Saturday 23 October 2021

The dead tree near the bridge is completely rotten and full of insects, so it's a popular hunting ground for Blue Tits and Great Tits.

There was also a Wren here.

A Robin surveyed the scene from the top of a holly tree.

A Grey Wagtail used a rail in the Italian Garden fountains as a hunting station.

There was just one Mistle Thrush in the rowan trees on Buck Hill. We're still waiting for the autumn migrants to reach central London, though there already reports of them elsewhere.

A Starling at the Lido restaurant made off with a chip, one of their favourite foods.

The Common Gull at Peter Pan has some companions at last.

There was another on the Serpentine eating a bit of bread.

A young Herring Gull had got the last bits of clotted cream out of a plastic tub, and it became a toy. But the gull lost interest and left it for a Carrion Crow to explore.

Another played with a seed.

A Coot cruised up a row of Black-Headed Gulls like a general inspecting his troops.

The Great Crested Grebe chicks on the Long Water were relentlessly pestering their parents.

A Cormorant looked up to the parapet of the Italian Garden with its shining green eyes.

A Tufted drake looked very smart at Peter Pan.

The blond male Egyptian Goose on the Serpentine was alone again. Two other Egyptians on the edge of the lake were nattering to each other, and I think his unfaithful mate has gone off with her fancy gander again.

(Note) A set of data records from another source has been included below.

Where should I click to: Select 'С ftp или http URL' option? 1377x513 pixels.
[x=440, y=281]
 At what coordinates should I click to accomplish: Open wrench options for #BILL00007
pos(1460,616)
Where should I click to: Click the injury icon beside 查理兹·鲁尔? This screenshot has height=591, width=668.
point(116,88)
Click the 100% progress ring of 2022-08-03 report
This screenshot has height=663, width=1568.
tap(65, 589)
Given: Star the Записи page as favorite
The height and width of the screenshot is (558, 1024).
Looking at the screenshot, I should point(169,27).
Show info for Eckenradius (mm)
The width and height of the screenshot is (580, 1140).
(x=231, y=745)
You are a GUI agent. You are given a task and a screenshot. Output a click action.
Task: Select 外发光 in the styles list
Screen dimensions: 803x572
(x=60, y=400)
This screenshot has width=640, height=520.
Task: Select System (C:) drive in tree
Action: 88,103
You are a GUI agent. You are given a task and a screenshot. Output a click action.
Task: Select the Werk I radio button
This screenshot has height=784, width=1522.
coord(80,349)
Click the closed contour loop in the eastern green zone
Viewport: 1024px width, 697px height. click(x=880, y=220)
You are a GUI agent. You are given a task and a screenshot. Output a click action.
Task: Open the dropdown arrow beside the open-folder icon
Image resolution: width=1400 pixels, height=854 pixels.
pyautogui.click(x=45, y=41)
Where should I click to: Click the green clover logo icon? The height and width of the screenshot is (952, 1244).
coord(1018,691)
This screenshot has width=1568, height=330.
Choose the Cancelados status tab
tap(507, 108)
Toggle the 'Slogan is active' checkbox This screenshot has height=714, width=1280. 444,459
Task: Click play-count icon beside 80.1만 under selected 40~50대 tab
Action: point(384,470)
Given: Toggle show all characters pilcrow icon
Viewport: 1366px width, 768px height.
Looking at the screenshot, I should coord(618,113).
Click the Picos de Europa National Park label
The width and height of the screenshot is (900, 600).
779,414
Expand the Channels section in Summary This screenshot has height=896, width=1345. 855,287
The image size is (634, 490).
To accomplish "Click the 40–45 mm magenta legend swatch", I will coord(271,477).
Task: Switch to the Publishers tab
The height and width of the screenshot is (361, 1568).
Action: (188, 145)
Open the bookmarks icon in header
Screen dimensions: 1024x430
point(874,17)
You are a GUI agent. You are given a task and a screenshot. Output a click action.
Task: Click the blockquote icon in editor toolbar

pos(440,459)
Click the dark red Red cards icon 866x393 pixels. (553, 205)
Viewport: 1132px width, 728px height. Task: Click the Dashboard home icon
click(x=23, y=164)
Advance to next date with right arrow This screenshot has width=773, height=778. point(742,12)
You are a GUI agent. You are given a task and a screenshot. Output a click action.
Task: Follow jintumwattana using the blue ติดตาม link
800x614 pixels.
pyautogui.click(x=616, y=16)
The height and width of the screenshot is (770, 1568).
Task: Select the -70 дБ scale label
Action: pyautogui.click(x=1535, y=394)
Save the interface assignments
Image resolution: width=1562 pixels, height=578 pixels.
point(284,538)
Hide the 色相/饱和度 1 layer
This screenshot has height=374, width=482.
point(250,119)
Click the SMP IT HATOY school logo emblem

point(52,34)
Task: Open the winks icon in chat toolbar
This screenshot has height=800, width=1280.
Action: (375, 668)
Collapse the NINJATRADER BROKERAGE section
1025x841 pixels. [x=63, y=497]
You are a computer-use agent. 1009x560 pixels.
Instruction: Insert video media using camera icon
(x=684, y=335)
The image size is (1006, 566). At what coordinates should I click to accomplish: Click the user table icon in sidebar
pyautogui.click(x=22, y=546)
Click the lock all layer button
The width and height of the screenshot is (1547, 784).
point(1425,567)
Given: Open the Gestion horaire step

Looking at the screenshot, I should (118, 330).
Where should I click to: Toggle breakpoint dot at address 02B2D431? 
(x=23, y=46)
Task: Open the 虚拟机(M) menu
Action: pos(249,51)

A Buff-Tailed Bumblebee browsed on a clump of Baby Sage in the Rose Garden. You can see how the little flowers sag when the big bee lands on them.


  1. I so like delightfully rounded bumblebees. I actually like animals on the fatter side, I can't help it. Makes me want to cuddle them.

    I do think that Coot is looking for a breach in the gull line so that it can charge.

    1. The Rose Garden is carefully tended so that it has flowers of some kind all year round. It gives bumblebees a longer and happier life. No wonder there are so many of them there.